• [WHAT TO PRODUCE]
In the listing below, find each line with the string "magnifier" and report it.

• [RECORDS PROVIDED]

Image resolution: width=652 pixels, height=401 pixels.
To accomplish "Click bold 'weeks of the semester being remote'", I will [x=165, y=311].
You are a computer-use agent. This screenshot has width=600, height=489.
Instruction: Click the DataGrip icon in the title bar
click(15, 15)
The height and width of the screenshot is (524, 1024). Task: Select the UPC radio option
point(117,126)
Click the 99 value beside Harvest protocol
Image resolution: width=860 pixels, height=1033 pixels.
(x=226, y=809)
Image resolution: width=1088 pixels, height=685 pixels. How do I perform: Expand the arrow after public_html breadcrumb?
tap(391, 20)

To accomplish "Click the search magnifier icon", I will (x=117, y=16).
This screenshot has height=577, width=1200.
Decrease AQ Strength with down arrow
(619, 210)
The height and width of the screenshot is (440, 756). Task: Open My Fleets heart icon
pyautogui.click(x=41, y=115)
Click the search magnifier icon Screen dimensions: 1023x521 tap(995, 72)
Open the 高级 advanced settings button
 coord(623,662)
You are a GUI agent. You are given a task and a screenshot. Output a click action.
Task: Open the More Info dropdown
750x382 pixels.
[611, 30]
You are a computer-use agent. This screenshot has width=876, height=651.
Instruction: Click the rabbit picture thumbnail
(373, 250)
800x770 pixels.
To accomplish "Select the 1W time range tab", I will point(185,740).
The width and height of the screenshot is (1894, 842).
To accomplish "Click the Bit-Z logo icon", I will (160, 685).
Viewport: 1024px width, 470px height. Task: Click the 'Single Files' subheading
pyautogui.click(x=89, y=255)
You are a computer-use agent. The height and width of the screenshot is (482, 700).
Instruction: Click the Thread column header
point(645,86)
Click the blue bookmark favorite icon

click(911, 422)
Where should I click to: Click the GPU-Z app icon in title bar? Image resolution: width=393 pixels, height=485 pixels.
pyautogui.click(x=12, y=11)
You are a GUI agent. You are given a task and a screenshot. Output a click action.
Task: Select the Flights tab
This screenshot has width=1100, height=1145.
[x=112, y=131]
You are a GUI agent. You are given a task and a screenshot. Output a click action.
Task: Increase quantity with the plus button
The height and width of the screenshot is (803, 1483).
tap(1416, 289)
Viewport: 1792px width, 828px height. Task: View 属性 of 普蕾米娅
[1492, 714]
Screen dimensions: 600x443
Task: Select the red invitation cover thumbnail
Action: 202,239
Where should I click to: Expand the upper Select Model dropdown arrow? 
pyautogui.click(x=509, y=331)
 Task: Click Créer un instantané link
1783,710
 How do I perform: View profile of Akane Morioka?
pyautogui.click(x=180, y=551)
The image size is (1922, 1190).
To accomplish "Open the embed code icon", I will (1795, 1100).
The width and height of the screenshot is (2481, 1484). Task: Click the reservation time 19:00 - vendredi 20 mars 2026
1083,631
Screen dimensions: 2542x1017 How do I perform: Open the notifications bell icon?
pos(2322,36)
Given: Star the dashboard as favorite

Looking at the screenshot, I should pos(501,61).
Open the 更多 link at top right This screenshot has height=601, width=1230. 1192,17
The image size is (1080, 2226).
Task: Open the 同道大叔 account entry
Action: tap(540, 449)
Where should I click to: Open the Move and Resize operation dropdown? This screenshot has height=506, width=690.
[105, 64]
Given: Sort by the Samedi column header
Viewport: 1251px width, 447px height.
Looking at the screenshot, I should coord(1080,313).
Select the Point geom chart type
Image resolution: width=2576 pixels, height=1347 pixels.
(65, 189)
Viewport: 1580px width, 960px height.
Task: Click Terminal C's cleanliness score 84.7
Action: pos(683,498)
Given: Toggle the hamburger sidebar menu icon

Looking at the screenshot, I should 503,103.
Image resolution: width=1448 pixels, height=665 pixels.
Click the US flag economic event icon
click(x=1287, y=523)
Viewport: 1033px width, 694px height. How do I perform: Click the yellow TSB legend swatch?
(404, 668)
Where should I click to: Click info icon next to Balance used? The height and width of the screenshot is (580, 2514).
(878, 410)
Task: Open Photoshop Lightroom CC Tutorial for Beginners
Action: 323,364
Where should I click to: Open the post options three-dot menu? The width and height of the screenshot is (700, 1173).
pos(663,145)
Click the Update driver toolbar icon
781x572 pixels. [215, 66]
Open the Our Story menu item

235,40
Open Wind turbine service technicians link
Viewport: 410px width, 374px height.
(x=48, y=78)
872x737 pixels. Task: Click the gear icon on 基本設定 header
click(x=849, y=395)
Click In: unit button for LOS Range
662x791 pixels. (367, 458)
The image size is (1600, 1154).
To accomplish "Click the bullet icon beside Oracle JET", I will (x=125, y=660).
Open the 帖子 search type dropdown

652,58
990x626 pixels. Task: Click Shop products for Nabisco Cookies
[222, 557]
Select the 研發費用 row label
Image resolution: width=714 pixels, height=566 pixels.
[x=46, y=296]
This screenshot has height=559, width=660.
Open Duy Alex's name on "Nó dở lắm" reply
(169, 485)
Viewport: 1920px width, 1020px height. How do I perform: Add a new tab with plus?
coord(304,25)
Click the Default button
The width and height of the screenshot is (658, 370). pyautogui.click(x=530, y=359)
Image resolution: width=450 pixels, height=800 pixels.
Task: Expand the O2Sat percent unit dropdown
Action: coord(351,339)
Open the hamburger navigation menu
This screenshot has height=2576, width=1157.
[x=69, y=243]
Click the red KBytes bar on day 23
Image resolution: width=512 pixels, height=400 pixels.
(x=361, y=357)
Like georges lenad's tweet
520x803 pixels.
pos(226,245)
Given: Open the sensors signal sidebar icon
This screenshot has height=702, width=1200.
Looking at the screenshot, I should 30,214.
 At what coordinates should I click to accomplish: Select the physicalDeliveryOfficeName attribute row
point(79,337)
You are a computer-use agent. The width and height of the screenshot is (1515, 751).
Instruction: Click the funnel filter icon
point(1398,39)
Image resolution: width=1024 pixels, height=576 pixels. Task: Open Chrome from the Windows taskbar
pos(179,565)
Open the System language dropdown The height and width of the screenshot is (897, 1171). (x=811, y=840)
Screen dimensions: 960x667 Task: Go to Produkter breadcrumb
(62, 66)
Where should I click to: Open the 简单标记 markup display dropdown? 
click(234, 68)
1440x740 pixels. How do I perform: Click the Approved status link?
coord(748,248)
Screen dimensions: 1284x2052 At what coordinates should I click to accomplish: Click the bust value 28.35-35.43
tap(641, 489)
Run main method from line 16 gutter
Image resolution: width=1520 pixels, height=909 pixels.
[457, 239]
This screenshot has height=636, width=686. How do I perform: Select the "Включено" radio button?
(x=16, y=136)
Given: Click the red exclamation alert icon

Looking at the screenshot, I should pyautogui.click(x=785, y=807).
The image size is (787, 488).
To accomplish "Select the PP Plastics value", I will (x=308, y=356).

• [SOLVED PROBLEM]
To accomplish "Click the search magnifier icon", I will (x=117, y=16).
Click the search magnifier icon Screen dimensions: 1023x521 tap(995, 72)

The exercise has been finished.